### JOB
Could you copy out, word for word, the stretch of the entries from the line containing "Open the Search tool" through the line containing "coord(1252,66)", leaving the pictures out?
BEGIN AVAILABLE RECORDS
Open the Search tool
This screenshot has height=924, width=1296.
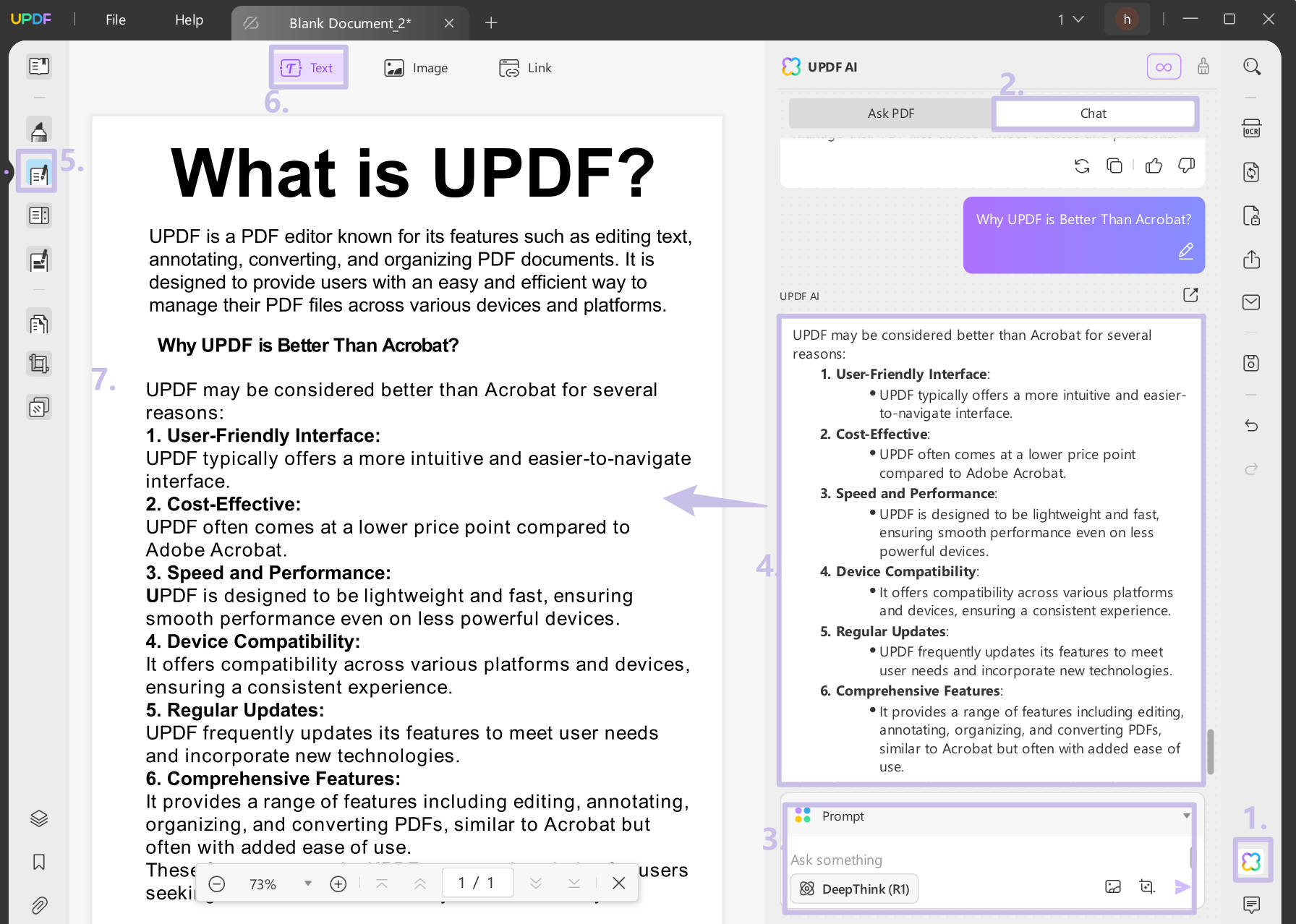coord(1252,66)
END AVAILABLE RECORDS
BEGIN AVAILABLE RECORDS
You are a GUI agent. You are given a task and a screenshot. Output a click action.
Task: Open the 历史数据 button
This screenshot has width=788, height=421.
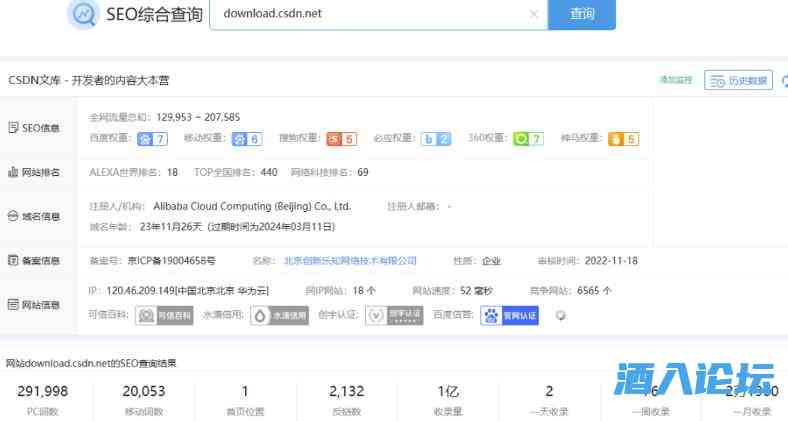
END AVAILABLE RECORDS
### PROBLEM SOLUTION
Open the Search tool
This screenshot has height=924, width=1296.
coord(1252,66)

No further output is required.